Limy Bile Syndrome

Case Summary

An adult with cirrhosis due to hepatitis C infection was referred for abdominal imaging.

Computed tomography (CT) revealed a large, radiopaque gallbladder containing numerous calculi. A nodular liver and ascites were also present. Magnetic resonance imaging (MRI) showed cholelithiasis and an enhancing lesion of the right hepatic lobe consistent with hepatocellular carcinoma.

Imaging Findings

Precontrast CT showed a distended gallbladder measuring 10.2 cm in length and 4 cm in diameter, filled with markedly radiopaque content (184 HU). The gallbladder contained many small calculi and its neck was blocked by a 1.2 cm impacted stone. A cirrhotic liver and massive ascites were also visible (Figure 1). Ultrasonography of the gallbladder redemonstrated the cholelithiasis, but there was no pain or tenderness on palpation (Murphy sign) to indicate cholecystitis (Figure 2). MRI obtained 4 months later showed the abnormal gallbladder and ascites, as well as a 1.6 cm enhancing lesion in segment 8 of the right hepatic lobe that represented a hepatocellular carcinoma (Figure 3). This tumor was treated twice with transarterial embolization (TACE) prior to liver transplantation.

Diagnosis

Limy bile syndrome.

The differential diagnosis includes gallbladder opacification by contrast material following oral cholecystography or endoscopic retrograde cholangiography, vicarious excretion due to renal or hepatic failure, and porcelain gallbladder.

Discussion

Limy bile syndrome (LBS), also known as milk-of-calcium gallbladder, is a rare idiopathic condition usually recognized by its distinct radiological features.^1-3 The condition is characterized by dense opacification of the gallbladder, and seldom the bile ducts, with a creamy solution of calcium salts in the form of carbonate, oxalate, phosphate, or bilirubinate. The underlying pathogenesis is believed to be abnormal metabolism of calcium and low pH of excreted bile.⁴ In most of the reported cases the gallbladder had been obstructed by an impacted stone in its neck or cystic duct.
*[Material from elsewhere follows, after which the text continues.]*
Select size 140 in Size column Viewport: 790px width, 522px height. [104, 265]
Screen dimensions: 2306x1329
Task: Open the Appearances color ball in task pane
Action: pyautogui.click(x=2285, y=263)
Limy bile syndrome can be associated with hyperparathyroidism, chronic cholecystitis, gallstone-induced pancreatitis and, in very rare instances, gallbladder cancer or cholangiocarcinoma.^5,6

This entity is usually diagnosed in patients older than 40 years, with a 3:1 female-to-male ratio.⁴ Only a few cases have been reported in pediatric patients.⁷ Most patients with LBS are asymptomatic; the condition is detected incidentally on imaging studies performed for unrelated abdominal disorders.^1,8 However, some patients present with right subcostal pain, fever, and jaundice resulting from concurrent cholecystitis or biliary obstruction by gallstones.^1,6

The typical finding on abdominal radiography and CT is that of a densely radiopaque gallbladder filled with a highly viscous substance, intraluminal calculi, and often obstructed by an impacted gallstone in its neck or cystic duct. Sonography and MRI can demonstrate cholelithiasis and associated ascites or pathological processes of the liver as in this case.^1-4

The recommended treatment is cholecystectomy.^1,6 This operation is usually performed electively, to prevent future complications. Spontaneous resolution through discharge of abnormal gallbladder content into the duodenum has been reported in a few isolated instances.^8-10

Conclusion

Abdominal radiography and cross-sectional imaging modalities play a crucial role in the diagnosis of limy bile syndrome and evaluation of its associated pathological processes. This case report highlights the unique clinical and imaging features that help in the recognition and management of this rare entity.